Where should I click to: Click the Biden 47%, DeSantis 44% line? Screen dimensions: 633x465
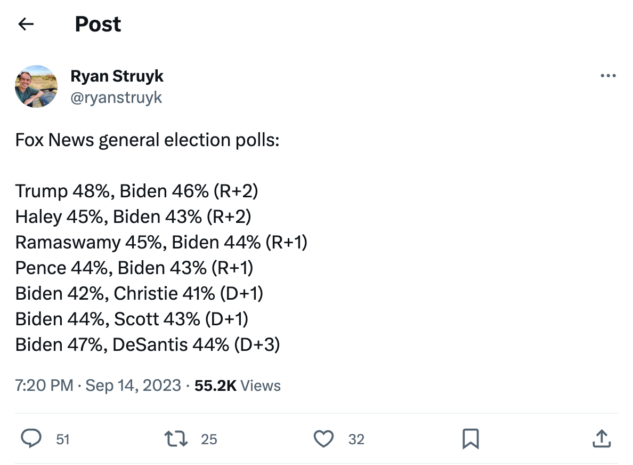[148, 344]
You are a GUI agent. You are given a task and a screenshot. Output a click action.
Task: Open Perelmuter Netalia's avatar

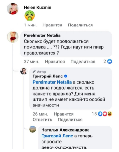(13, 37)
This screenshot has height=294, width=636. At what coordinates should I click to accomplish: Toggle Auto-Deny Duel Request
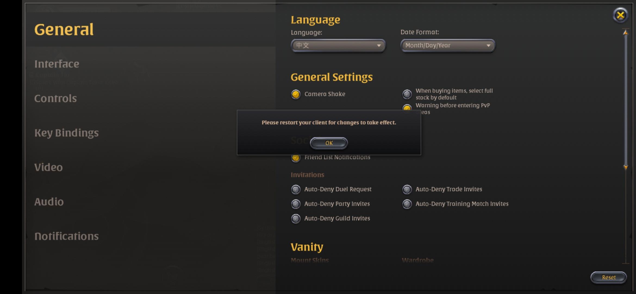[296, 189]
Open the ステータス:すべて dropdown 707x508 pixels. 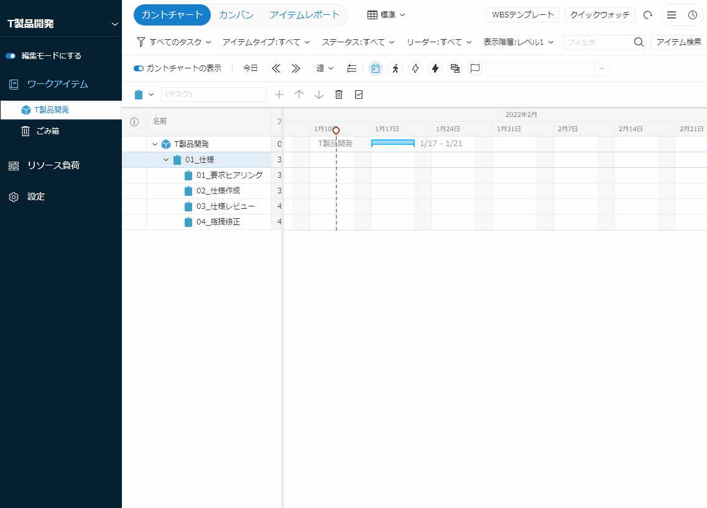(x=358, y=42)

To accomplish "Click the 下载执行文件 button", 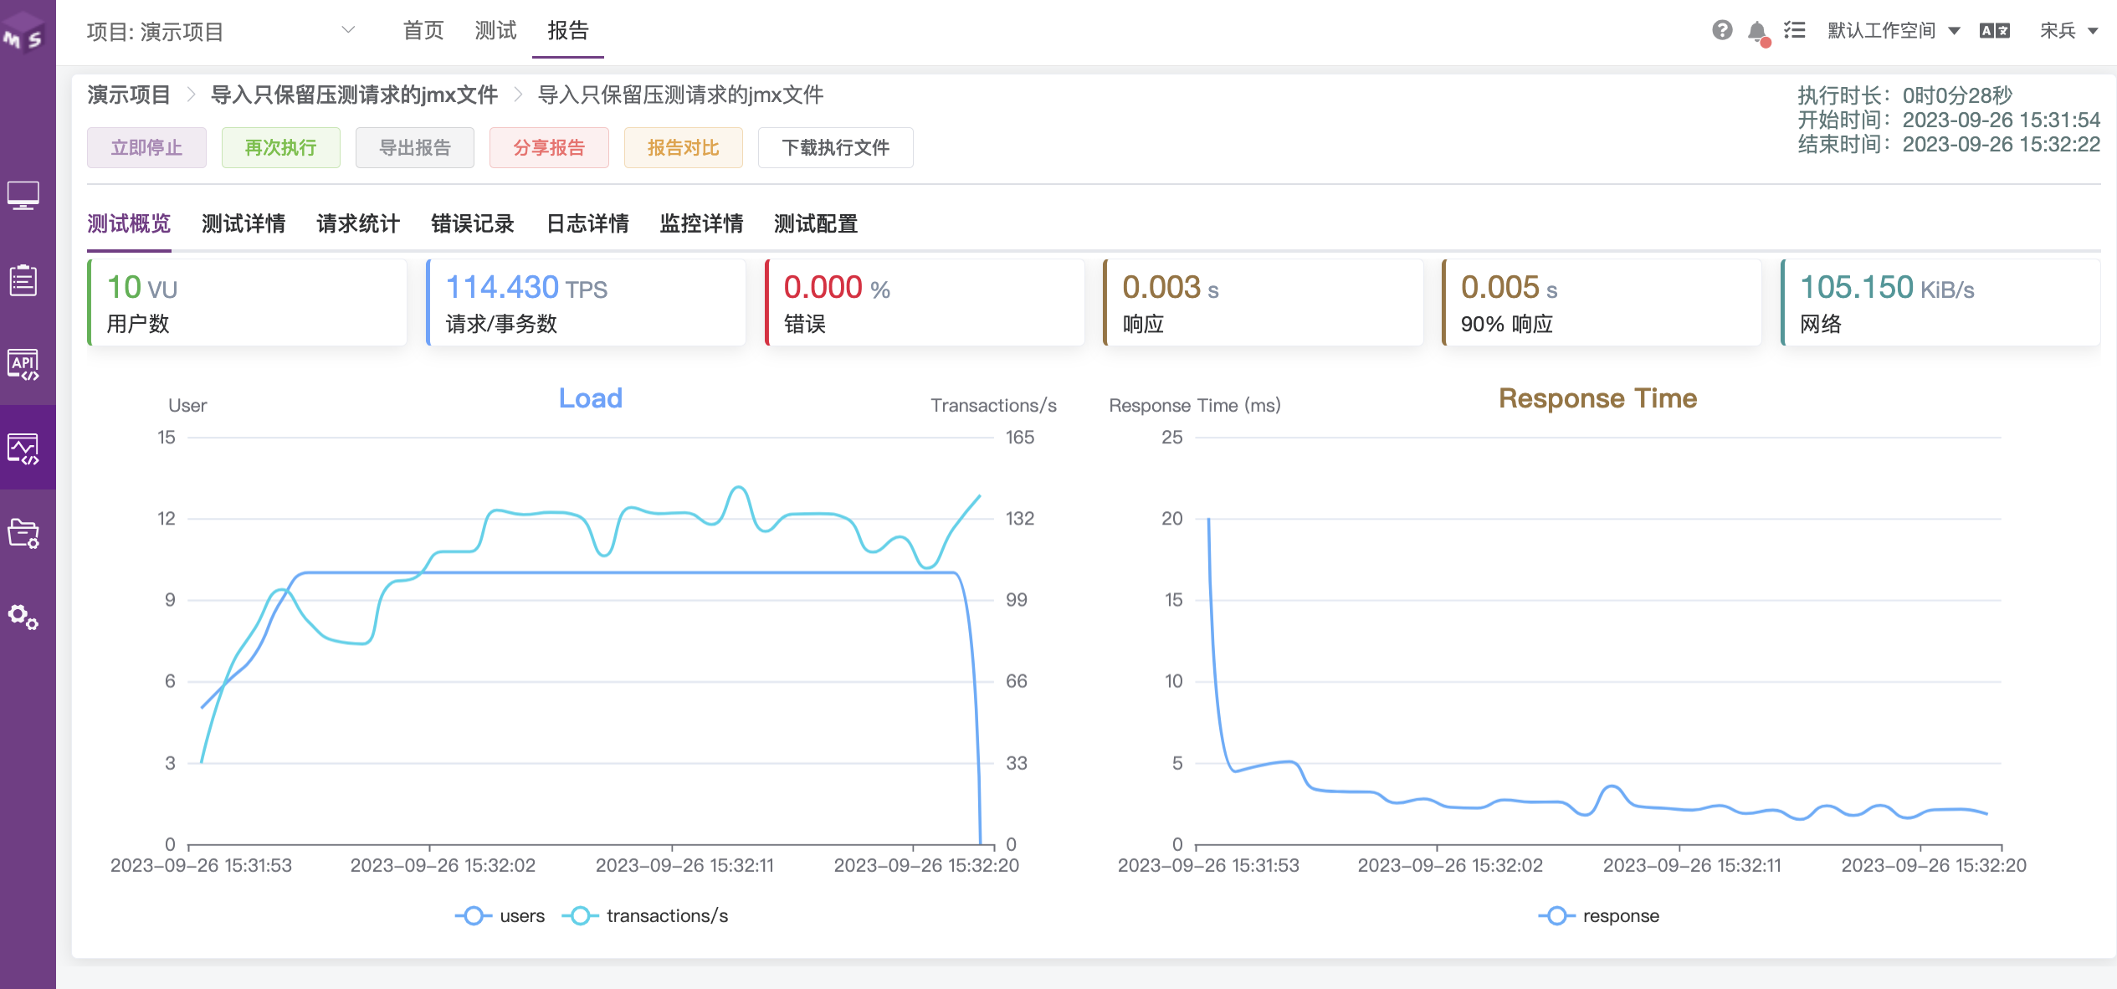I will click(835, 147).
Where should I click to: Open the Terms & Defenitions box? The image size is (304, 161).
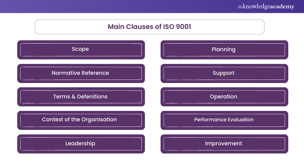[81, 97]
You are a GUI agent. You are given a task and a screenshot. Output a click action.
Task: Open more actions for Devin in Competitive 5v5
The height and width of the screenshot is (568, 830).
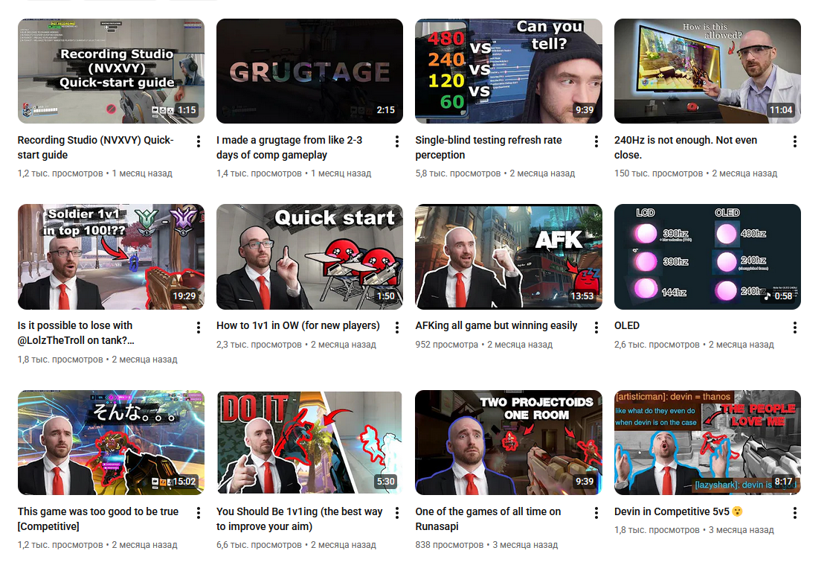(x=794, y=512)
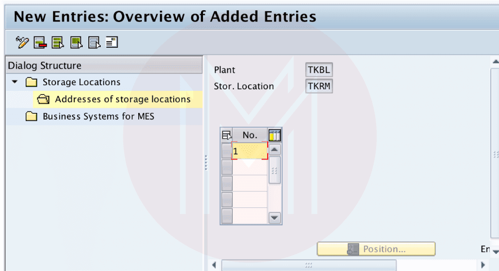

§

__Exercise prompt__:
Starting at the line that contains "Where should I click to: Open" and ending at the end of the data, give every line again, requests included, with each click coordinate in the answers multiplied by 1.6 and rounded to the nearest whole number, halves rounded up, and all other numbers left unchanged. Leave the pictures out of the answer.

__Response for this exercise__:
Where should I click to: Open the Terms & Defenitions box? The image size is (304, 161).
[130, 155]
You are a GUI agent. You are given a task and a screenshot. Output a click action.
Task: Open more actions for Devin in Competitive 5v5
The height and width of the screenshot is (568, 830).
(x=1270, y=819)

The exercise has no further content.